Ponsacco
Photo ©Mongolo1984

Ponsacco

Alla confluenza dei fiumi Cascina e Era sorge questa cittadina ricca di storia

L'incantevola cittadina di Ponsacco sorge nei pressi della confluenza dei fiumi Cascina e Era. Sin dalla sua origine l'antica "Pons Sacci" ebbe una rilevante importanza strategica tanto che, che questa felice posizione di confine fra la Repubblica pisana e quella fiorentina, divenne ben presto un castello fortificato.
Chiesa Arcipretura di S. Giovanni Evangelista
Già nel 1374, la chiesa plebana dedicata a S. Giovanni Evangelista è giunta fino a noi attraverso vari rifacimenti, l'ultimo dei quali fu iniziato nel 1823 per terminare nel 1836 con una nuova consacrazione al medesimo santo. Sottoposta ad un completo restauro nel 1986, 150° anno della sua consacrazione, la chiesa conserva al suo interno alcune opere di pregio, come una statua della Madonna in terracotta policroma attribuita a Benedetto da Maiano.
A lato della chiesa il campanile in stile neoclassico che, costruito tra il 1862 e il 1873, presenta una forte inclinazione dovuta al fatto che durante la costruzione il capo mastro, come si legge nella "CRONICA" contro ogni regola d'arte, mosse la torre fuori dal centro del fondamento.

Chiesetta della Madonna della tosseChiesetta della Madonna della tosse
In Piazza della Repubblica, a confine con la nuova sede della Cassa di risparmio di S. Miniato c'è l'Oratorio della "Madonna della Tosse" con un'antica tavoletta di terracotta molto scura (cm. 45x70) di autore ignoto.

Antica pievania (Battistero)
In Piazza S. Giovanni sul lato sinistro della chiesa di S. Giovanni, l'antica pievania costruita intorno al 1400 conserva al suo interno l'antica campana fusa nel 1372 dell'antico Borgo di Appiano.
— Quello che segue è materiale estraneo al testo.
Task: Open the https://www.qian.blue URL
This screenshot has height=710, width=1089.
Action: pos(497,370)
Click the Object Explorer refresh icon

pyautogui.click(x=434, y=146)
Su di essa è inciso lo stemma di Ponsacco con l'Arma Pisana. Interessante, al suo interno, è il fonte battesimale.

Villa Medicea di Camugliano
(Camugliano, a 3 Km. da Ponsacco sulla strada per Volterra).
A oriente di Ponsacco, in prossimità di un piccolo borgo, di origine feudale, si trova una grande villa medicea. Fatta costruire dal duca Alessandro nel 1533, fu terminata sotto Cosimo I. La costruzione, definita da un solido, volume quadrangolare, con torri angolari, unisce ai caratteri residenziali quelli militari. Così gli edifici adiacenti, oltre ad assolvere funzioni di servizio alla villa, servivano da caserme e scuderie. La villa, in seguito alle insurrezioni di Pisa e dei comuni del Valdarno contro i Medici nel 1494 e nel 1530, costituiva un caposaldo contro ulteriori tentativi insurrezionali. Donata da Cosimo I e Giuliano Gondi per i servigi resi ai Medici, ritornò nel 1620 a Cosimo II; successivamente, nel 1637 Ferdinando II la vendeva a Filippo Niccolini, cui conferì il titolo di "marchese di Camugliano e Ponsacco".
Il fabbricato in puro stile rinascimentale, ha l'aspetto della villa castello, con quattro torri angolari che circoscrivono il corpo centrale. Sulla facciata spicca un'ampia e scenografica doppia scalinata.